Amazon web services - DynamoDB insertion with GSI

Hang
December 1, 2024
60 views
1 vote
2 Answers

New to DynamoDB.

Suppose I am building an E-commerce site with single table design, where there are many entities like orders, deliveries, etc. I start with Partition Key and Sort Key with generic names: "PK" and "SK", since it makes no sense to name partition key as "order_id" when you also store delivery entities into it.

For example, if I have an order entity with attributes below:

{"id": "O#123", "customer_id": "C#456", "order_name": "test", "order_date": "xx-xx-xx"}

If I put order id as PK, customer id as SK, and I also give it an entity type attribute in dynamoDB, it should be something like this:

|  PK   |   SK   |  order_name  |  order_date  |  entity_type  | 
| O#123 | C#456  |   test       |  xx-xx-xx    |      order    |

Then, I follow the same pattern to build a GSI-PK and GSI-SK, also with generic name, since I will place different entity attributes into it if my current PK and SK cannot satisfy the querying needs.

Now, based on the inserting syntax in python, suppose in this same record above, I want to use entity_type as GSI-PK and order_date as GSI-SK, how should I insert?

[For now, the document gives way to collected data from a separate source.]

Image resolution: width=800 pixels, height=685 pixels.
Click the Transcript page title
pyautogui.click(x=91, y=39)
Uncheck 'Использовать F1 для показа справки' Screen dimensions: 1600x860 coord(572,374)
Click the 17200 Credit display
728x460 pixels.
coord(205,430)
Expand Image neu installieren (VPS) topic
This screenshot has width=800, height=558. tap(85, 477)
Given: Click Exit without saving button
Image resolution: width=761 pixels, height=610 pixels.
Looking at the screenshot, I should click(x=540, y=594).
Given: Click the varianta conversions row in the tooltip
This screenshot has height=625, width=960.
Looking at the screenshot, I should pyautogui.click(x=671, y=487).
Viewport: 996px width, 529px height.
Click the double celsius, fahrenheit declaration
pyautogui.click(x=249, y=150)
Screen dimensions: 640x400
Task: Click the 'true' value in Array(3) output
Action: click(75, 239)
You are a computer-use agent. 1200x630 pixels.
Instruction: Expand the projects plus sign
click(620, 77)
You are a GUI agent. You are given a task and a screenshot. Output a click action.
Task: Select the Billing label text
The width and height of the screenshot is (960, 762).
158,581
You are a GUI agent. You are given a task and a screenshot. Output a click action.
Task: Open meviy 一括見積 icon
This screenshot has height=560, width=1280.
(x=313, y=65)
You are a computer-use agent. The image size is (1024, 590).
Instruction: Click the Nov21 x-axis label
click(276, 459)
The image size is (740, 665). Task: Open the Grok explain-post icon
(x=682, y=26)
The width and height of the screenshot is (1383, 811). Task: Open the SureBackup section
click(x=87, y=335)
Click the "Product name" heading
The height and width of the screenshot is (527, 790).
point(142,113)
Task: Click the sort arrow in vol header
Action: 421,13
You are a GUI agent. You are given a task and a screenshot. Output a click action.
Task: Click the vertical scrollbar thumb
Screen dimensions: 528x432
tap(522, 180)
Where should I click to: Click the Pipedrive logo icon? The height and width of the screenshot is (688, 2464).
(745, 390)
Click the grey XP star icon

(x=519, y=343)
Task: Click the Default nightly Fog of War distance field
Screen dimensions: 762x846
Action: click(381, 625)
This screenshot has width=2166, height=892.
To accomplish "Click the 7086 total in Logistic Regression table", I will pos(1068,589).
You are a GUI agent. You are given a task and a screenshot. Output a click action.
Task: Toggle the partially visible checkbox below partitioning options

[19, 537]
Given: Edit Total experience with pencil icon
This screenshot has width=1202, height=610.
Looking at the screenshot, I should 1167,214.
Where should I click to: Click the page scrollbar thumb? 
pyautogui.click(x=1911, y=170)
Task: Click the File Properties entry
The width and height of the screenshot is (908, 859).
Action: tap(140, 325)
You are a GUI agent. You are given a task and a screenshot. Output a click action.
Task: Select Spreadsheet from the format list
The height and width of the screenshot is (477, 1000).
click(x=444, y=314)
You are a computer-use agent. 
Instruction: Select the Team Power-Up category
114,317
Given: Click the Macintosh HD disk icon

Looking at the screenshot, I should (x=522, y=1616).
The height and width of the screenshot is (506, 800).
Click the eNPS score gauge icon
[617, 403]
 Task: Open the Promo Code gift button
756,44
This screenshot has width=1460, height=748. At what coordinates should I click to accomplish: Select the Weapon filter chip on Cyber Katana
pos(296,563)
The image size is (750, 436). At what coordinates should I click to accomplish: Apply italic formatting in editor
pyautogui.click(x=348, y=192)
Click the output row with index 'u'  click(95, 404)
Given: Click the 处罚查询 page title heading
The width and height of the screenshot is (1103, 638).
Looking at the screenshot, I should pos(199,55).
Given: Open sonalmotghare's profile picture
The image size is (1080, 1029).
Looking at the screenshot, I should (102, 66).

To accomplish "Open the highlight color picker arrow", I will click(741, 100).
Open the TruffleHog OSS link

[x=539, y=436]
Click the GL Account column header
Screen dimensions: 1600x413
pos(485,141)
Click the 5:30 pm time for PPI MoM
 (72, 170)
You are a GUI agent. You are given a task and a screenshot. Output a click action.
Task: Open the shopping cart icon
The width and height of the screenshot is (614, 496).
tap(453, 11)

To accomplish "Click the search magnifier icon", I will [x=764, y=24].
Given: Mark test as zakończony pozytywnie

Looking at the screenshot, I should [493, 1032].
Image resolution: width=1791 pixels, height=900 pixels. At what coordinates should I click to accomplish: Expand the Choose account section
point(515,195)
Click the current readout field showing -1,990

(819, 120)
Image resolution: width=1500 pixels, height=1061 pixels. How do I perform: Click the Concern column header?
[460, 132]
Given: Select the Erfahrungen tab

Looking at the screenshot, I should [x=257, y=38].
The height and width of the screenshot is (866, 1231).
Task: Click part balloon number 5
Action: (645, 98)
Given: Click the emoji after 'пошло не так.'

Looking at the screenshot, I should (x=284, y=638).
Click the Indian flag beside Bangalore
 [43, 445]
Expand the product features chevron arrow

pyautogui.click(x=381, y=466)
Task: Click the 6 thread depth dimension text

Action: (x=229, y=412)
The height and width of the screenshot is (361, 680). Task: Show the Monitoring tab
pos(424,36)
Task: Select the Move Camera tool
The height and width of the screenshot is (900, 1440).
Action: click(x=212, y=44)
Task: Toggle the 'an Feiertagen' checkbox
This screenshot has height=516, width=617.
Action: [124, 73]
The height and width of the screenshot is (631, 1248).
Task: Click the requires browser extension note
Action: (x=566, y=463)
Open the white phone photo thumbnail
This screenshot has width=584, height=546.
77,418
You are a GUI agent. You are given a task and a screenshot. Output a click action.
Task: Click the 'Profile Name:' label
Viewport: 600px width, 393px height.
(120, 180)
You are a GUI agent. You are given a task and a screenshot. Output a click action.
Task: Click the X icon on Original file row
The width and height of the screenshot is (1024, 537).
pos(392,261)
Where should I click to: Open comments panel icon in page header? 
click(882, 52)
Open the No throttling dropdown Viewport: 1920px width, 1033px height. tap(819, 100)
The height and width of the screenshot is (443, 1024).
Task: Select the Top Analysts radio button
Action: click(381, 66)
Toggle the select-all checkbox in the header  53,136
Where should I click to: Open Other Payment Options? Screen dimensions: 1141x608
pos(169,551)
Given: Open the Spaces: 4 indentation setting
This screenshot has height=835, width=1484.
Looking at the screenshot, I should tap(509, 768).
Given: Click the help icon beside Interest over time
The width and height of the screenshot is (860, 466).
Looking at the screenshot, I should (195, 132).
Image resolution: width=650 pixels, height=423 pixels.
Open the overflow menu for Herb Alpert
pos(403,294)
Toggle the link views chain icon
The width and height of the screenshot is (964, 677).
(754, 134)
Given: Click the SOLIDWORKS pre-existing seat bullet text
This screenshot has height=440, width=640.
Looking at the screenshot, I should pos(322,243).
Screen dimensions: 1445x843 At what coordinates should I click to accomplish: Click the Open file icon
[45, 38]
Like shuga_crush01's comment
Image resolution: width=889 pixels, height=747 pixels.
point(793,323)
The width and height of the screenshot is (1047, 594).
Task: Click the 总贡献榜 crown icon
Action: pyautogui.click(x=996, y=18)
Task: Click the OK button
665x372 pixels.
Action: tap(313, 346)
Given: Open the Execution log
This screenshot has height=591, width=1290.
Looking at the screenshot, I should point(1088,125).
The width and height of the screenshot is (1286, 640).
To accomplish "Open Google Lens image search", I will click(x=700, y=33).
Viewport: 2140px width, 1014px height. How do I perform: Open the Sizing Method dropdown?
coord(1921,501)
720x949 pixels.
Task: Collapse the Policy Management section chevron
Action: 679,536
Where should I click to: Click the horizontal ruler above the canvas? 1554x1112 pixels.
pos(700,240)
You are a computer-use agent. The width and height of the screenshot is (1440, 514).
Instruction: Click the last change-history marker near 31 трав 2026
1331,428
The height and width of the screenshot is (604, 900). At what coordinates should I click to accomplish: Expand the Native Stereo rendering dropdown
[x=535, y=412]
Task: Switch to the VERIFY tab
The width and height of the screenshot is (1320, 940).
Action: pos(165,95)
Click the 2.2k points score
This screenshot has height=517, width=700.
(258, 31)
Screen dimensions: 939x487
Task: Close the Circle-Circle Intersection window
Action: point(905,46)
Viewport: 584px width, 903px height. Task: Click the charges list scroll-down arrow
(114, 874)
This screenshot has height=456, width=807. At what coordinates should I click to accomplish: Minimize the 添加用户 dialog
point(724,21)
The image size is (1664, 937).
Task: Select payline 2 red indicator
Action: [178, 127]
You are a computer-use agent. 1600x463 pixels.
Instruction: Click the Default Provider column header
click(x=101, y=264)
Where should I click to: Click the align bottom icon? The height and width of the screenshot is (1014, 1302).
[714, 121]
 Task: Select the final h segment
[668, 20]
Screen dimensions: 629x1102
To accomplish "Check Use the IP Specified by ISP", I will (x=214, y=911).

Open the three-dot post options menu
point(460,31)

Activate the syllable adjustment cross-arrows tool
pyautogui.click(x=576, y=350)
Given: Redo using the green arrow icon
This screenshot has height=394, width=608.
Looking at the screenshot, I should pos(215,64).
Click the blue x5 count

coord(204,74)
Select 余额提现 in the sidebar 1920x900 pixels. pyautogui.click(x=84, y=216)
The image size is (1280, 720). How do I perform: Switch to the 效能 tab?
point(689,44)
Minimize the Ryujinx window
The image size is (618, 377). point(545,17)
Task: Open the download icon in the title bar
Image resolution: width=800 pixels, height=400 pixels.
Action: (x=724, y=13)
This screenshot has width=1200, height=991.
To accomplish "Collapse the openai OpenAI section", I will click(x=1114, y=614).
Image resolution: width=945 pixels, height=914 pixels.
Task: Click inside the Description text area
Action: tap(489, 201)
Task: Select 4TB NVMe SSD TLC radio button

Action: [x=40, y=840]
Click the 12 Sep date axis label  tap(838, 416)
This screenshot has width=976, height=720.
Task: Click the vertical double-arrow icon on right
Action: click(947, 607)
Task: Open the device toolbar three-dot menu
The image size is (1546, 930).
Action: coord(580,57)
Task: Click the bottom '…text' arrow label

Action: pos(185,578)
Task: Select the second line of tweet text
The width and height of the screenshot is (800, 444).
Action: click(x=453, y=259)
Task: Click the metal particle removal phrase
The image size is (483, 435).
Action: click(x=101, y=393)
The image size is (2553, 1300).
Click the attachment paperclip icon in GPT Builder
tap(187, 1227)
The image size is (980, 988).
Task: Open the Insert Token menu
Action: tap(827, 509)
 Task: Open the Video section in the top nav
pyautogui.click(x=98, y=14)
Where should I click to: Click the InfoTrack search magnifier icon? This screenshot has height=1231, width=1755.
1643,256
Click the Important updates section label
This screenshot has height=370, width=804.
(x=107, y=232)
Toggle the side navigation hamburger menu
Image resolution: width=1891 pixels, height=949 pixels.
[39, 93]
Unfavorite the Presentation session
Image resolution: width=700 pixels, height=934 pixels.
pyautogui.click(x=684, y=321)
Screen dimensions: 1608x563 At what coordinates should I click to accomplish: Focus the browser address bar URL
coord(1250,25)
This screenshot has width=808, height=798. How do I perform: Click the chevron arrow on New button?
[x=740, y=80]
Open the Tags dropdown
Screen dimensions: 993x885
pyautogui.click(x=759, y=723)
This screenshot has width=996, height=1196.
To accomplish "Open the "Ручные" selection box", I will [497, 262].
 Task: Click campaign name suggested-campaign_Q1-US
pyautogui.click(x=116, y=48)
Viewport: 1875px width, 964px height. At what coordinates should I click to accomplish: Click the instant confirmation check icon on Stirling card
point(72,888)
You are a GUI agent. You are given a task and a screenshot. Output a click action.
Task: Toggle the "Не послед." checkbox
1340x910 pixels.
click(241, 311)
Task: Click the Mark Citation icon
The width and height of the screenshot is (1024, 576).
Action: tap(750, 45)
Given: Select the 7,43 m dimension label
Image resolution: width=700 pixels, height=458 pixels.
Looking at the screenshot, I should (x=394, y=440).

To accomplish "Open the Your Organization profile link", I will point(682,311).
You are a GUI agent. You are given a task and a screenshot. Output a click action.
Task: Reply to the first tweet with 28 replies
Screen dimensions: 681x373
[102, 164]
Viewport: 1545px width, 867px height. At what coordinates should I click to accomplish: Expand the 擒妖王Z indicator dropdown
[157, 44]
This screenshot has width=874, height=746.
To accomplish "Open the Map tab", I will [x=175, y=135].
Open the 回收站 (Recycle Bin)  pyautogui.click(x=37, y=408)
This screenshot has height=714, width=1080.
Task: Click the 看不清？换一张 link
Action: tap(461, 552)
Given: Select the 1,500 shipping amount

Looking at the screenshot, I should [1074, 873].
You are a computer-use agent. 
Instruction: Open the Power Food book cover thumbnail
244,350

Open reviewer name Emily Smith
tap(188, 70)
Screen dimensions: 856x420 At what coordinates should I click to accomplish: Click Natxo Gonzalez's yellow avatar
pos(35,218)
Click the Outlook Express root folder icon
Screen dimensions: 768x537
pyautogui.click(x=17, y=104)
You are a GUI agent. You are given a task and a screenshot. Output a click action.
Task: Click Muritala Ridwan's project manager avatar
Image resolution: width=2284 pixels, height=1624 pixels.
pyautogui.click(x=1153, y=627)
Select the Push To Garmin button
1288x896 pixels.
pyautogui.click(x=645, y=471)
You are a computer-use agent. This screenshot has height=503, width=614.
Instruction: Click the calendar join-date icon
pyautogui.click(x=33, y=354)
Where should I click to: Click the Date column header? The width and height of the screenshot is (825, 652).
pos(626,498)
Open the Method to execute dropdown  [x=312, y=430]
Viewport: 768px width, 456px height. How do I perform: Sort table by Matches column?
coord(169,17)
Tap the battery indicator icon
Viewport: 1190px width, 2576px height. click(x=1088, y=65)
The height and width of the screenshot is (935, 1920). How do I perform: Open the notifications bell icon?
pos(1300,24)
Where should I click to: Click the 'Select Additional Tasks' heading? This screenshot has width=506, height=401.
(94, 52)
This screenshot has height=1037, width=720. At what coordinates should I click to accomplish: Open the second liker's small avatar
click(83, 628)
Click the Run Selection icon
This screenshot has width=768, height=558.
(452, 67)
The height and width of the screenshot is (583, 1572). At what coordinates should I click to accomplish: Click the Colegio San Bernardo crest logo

Should I insert with this?

dynamodb.put_item(
TableName='YourTableName',
Item={
    'pk': {'S': 'O#123'},
    'sk': {'S': 'C#456'},
    'order_name': {'S': 'test'},
    'GSI-SK': {'S': 'xx-xx-xx'},
    'GSI-PK': {'S': 'order'},
})

If so, this is really confusing to read for others, since they do not know GSI-PK is "referring" to the old "entity_type" column. Also, other entities need to have an "entity_type" attributes, but not all records need to have a GSI on them (GSI is sparse). Then if I want to see what entity this record belongs to, why should I look for two different attributes (some store their type in GSI-PK, some store in entity_type)?

Or should I insert like this by duplicating two attributes:

dynamodb.put_item(
TableName='YourTableName',
Item={
    'pk': {'S': 'O#123'},
    'sk': {'S': 'C#456'},
    'order_name': {'S': 'test'},
    'GSI-SK': {'S': 'xx-xx-xx'},
    'GSI-PK': {'S': 'order'},
    'order_date': {'S': 'xx-xx-xx'},
    'entity_type': {'S': 'order'},
})

If so, am I storing a lot of duplicated information? what if I need another GSI? I duplicate again?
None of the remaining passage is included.